No, he thought. Not me. He remembered Marcellina, the envoy’s daughter; he often thought of her, and wondered what had happened to her. Married now, in some distant city. That was the way of civilians, after alclass="underline" they wanted homes, families, security. But Castus was not a civilian, neither would he ever be.
He recalled the funeral ceremony for Constantius, Eboracum’s last taste of imperial glory. The towering pyre built in the centre of the parade ground, three storeys high and taller than a house, the wood painted to look like marble, decked with garlands and hung with laurel wreaths. The linen-wrapped body of the old emperor had been placed at the top, under a canopy made to look like a temple pediment, and all the units of the army had marched around the pyre with reversed weapons.
Constantine had lit the pyre, of course. When the flames had risen to the top, an eagle had flown from the temple canopy, fluttering for a moment in the light and heat of the fire, the showering sparks, before vanishing into the night sky. The spirit of Constantius, so the orators said, released from his mortal flesh. Rain turned to steam in the heat of the burning pyre, and the massed soldiers had cried out their praises to the old emperor and the new.
Arma virumque cano… Castus thought. Arms and the man I sing… That was by Virgil – the greatest poet of Rome, so Diogenes claimed. Castus saw in his mind the word-symbols scratched onto his wax tablet: the writing exercises that the former schoolteacher made him perform during their secret tuition sessions. Just the simple stuff, Castus had told him. After all, even quite stupid people could read and write, so why should he not? He only needed enough skill to read a strength report or a watchword tablet, but the teacher insisted on starting with Virgil. Perhaps by spring, he had suggested, Castus would have mastered enough of reading and writing to get through the whole poem. Castus himself doubted that.
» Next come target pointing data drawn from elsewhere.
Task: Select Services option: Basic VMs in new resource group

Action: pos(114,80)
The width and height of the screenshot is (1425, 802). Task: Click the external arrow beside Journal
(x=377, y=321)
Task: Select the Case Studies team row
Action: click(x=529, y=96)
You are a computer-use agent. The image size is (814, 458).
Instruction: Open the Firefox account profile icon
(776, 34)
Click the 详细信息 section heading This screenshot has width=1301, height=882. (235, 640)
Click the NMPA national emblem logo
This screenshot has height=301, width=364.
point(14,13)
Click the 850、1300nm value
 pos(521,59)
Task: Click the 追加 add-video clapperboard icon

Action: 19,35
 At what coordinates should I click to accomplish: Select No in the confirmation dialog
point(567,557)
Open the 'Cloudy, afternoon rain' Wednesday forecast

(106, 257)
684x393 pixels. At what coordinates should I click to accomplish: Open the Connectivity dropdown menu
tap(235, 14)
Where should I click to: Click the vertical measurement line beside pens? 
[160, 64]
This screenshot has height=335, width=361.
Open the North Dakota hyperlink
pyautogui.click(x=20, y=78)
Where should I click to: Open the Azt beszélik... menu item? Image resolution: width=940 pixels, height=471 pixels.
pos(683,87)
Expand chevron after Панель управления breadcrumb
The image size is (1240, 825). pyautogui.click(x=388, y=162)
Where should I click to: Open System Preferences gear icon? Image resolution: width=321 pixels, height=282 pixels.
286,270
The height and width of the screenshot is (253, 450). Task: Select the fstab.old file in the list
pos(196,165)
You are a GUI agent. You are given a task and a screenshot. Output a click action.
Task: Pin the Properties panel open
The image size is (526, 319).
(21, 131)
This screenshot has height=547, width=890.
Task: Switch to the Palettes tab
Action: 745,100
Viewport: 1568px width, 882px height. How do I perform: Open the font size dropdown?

And by the spring, things could be different anyway. Already there were rumours, carried by the traders from Gaul, of new wars on the continent. The Franks had crossed the Rhine on plundering raids, and there was displeasure among the other emperors at Constantine’s assumption of the imperial purple. The soldiers had made Constantine – would Constantine need his soldiers again? The tide of history and great events had rolled over Castus and then receded, but still he knew the fierce joy of battle, the longing for action.